**GIVEN PASSAGE**.
"Valenti" is a song by South Korean singer BoA, for her second Japanese studio album of the same name (2003). It was released by Avex Trax as her sixth Japanese single on August 28, 2002, and features "Realize (Stay With Me)" as a B-side. A Korean version of "Valenti" was further promoted off of her compilation album Miracle, which was made available on September 24 by SM Entertainment.

Commercially, the single experienced success in Japan; it peaked at number two on the weekly Oricon Singles Chart and became her first top-three entry. It has sold over 202,000 physical copies in the country, making it to-date her best-selling single. It was certified gold by the Recording Industry Association of Japan (RIAJ) for both physical shipments and digital downloads.

Background and release 
"Valenti" was released on August 28, 2002 as BoA's sixth Japanese single via Avex Trax. It is musically a dance-pop number; according to South China Morning Posts Lucy Jeong, the song is "rooted in Latin music with a funky and mesmerizing sound." The release includes the B-side "Realize (Stay With Me)", as well as an English and instrumental version. A Korean version of the song was also recorded and was included in her special compilation album Miracle, which was made available on September 24, 2002, through SM Entertainment. The single "Valenti" serves as the title track for her second Japanese studio album of the same name, released on January 29, 2003.

**DATASET EXTRACT**.
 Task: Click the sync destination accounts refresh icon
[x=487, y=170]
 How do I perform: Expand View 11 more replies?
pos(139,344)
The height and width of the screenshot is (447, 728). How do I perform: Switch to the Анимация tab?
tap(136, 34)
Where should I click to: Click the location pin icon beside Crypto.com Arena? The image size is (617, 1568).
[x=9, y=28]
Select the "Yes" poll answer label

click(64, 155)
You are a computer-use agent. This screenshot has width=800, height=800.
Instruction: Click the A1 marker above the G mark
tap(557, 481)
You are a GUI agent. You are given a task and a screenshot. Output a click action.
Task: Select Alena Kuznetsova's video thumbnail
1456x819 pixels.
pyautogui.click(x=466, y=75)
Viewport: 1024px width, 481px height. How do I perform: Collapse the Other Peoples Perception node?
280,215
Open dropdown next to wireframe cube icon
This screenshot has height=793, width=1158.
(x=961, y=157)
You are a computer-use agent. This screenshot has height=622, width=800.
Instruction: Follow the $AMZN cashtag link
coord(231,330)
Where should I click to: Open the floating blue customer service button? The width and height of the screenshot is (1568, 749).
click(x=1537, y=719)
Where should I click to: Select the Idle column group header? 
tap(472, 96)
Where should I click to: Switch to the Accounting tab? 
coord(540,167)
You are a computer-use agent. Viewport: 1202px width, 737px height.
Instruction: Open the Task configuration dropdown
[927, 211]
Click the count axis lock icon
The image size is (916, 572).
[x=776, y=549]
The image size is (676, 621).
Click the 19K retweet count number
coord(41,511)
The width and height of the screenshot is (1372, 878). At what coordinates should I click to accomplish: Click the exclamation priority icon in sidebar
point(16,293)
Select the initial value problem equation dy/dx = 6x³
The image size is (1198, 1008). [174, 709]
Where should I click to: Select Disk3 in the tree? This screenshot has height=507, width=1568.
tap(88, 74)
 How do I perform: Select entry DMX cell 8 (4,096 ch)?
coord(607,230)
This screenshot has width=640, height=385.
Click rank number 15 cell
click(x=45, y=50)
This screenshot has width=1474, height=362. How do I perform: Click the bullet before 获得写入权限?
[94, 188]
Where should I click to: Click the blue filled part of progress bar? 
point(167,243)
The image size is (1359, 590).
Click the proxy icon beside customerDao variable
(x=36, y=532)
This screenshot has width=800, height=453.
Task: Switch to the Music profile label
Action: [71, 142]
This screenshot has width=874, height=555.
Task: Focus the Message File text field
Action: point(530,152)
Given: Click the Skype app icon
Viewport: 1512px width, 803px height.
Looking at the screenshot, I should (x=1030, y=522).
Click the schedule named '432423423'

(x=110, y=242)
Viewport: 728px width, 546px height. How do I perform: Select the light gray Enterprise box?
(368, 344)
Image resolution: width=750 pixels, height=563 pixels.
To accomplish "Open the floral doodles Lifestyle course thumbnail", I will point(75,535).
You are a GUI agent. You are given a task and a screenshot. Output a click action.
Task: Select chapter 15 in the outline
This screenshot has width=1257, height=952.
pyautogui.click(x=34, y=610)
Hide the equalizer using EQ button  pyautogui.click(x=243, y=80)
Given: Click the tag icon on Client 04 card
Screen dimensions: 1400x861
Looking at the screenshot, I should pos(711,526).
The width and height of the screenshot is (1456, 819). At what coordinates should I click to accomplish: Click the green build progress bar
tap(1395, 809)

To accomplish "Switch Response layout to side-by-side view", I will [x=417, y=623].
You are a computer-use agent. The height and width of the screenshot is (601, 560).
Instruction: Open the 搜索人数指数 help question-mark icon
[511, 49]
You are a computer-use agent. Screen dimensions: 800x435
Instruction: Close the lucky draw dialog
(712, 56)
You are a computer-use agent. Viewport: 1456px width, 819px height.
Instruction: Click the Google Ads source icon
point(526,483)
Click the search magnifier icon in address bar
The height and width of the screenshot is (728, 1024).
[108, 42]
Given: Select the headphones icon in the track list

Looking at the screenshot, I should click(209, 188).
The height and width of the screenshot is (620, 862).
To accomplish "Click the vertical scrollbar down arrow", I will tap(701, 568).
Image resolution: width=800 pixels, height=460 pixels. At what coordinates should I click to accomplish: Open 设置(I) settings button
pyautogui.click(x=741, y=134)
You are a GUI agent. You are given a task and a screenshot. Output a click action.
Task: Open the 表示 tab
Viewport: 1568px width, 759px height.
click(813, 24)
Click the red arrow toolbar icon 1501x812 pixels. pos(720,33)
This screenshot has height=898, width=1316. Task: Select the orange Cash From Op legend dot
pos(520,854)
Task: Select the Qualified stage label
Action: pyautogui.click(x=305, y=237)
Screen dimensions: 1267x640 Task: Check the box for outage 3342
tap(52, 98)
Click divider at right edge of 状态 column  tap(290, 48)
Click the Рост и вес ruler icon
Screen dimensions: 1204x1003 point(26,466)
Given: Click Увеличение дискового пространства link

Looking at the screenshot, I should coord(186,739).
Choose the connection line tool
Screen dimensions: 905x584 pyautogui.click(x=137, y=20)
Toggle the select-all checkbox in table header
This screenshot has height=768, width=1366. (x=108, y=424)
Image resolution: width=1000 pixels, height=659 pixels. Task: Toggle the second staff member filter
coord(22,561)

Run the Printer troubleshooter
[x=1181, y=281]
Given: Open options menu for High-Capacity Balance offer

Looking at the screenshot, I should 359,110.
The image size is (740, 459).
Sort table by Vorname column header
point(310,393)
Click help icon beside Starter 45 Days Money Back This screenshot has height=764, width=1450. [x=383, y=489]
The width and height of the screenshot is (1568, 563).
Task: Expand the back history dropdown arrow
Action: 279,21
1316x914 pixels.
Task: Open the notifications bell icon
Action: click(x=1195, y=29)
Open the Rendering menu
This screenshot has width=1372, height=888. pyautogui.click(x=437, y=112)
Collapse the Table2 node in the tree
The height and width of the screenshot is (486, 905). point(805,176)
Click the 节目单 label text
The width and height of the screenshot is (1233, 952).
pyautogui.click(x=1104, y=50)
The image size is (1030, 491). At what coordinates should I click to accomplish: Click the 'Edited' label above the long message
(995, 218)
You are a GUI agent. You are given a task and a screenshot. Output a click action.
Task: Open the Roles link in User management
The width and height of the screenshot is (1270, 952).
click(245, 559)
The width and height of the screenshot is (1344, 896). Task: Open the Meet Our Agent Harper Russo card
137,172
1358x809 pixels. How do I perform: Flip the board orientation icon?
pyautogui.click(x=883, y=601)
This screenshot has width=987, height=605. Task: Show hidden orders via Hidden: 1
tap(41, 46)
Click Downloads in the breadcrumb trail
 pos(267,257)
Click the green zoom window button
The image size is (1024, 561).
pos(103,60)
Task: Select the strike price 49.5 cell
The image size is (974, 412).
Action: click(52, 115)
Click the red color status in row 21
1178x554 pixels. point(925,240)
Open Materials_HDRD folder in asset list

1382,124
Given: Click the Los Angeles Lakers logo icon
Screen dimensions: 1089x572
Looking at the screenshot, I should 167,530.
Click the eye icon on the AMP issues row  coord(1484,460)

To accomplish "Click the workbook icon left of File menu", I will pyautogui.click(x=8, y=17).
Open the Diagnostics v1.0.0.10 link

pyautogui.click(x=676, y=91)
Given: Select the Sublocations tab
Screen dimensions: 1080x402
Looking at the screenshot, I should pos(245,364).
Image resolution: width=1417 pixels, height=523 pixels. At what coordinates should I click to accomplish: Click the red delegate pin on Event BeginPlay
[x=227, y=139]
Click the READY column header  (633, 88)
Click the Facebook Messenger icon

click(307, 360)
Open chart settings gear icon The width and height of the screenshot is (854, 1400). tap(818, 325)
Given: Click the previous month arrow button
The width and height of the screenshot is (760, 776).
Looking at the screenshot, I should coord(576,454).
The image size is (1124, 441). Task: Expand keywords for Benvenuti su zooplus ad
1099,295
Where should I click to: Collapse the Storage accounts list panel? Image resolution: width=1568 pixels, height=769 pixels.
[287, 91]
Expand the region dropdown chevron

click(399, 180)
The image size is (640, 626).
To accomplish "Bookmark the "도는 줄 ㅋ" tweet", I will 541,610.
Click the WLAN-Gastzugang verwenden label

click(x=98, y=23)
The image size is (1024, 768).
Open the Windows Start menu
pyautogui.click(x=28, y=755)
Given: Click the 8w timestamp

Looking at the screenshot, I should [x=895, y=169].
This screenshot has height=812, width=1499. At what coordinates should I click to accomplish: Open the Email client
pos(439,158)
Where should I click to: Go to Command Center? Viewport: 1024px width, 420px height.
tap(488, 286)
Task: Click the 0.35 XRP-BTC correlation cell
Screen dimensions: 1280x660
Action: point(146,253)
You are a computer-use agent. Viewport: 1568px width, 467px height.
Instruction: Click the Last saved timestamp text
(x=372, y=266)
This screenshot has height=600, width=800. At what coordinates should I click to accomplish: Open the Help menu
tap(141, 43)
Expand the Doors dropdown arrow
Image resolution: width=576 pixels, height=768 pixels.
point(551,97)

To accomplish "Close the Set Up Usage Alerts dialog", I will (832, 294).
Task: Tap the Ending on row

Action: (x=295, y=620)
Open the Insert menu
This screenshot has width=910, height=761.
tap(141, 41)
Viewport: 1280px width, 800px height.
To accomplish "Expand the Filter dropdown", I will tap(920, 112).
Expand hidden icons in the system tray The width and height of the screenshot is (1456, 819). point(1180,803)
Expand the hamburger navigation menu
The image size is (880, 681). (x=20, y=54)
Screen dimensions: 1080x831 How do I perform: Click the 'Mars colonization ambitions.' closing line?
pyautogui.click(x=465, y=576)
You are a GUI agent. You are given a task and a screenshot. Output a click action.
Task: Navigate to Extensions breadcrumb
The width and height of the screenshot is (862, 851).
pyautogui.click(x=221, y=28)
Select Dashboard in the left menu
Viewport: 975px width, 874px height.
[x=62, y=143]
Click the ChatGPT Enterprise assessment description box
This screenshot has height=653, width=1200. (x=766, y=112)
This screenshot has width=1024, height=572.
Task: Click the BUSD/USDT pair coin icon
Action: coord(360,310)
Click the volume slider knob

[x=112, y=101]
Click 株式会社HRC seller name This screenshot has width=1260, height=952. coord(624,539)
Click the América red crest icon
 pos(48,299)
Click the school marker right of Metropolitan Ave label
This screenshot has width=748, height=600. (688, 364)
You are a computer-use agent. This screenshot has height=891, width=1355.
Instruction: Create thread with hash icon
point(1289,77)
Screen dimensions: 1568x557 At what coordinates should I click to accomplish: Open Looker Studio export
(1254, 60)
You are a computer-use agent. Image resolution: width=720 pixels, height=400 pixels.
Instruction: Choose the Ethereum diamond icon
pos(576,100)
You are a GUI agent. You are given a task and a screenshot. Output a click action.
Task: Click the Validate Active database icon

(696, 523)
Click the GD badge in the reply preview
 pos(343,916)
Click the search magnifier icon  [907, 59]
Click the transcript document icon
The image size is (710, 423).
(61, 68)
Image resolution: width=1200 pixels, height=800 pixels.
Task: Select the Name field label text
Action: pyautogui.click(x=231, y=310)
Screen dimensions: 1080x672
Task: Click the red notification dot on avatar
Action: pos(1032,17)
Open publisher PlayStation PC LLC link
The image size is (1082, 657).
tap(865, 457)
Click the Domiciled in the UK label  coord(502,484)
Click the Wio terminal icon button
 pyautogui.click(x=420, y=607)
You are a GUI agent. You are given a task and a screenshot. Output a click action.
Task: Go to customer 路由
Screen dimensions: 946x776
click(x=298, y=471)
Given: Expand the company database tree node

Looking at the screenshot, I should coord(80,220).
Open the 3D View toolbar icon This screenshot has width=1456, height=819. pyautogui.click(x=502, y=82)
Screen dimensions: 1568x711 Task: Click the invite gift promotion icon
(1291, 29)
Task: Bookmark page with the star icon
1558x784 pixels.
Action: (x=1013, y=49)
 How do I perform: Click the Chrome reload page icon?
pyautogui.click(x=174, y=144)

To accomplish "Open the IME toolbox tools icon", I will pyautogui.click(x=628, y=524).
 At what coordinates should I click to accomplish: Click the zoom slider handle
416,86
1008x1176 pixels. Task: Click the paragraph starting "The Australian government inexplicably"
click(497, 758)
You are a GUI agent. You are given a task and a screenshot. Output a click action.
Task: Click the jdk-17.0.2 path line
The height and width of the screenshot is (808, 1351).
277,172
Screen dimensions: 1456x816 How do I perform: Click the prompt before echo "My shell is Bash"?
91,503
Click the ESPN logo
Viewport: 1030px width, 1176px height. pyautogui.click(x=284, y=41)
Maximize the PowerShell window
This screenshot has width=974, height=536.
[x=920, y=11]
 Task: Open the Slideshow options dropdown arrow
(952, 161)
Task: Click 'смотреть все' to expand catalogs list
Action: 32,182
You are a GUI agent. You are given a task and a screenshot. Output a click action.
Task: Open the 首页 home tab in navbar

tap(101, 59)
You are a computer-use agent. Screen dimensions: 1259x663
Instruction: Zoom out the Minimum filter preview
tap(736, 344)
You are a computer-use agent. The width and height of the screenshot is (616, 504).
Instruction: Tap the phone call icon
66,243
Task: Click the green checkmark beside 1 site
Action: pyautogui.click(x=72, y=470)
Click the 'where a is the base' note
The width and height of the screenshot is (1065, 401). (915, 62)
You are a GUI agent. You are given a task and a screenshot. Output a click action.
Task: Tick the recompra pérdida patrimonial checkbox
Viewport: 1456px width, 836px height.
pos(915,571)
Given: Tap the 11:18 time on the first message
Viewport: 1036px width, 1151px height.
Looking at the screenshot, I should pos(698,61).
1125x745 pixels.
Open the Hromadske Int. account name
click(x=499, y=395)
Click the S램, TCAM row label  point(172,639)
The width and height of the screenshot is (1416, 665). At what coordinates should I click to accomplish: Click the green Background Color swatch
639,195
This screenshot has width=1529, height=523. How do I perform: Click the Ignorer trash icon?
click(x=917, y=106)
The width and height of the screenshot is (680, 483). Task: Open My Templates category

**JOBS**.
- 1) In the passage about the song "Valenti," reproduce the text word for word, beginning at the words "Background and release" and stopping after "January 29, 2003.".
- 2) In the passage about the song "Valenti," what was the highest position the single reached on the weekly Oricon Singles Chart?

**RESPONSES PER TASK**.
- 1)
Background and release 
"Valenti" was released on August 28, 2002 as BoA's sixth Japanese single via Avex Trax. It is musically a dance-pop number; according to South China Morning Posts Lucy Jeong, the song is "rooted in Latin music with a funky and mesmerizing sound." The release includes the B-side "Realize (Stay With Me)", as well as an English and instrumental version. A Korean version of the song was also recorded and was included in her special compilation album Miracle, which was made available on September 24, 2002, through SM Entertainment. The single "Valenti" serves as the title track for her second Japanese studio album of the same name, released on January 29, 2003.

- 2) Number two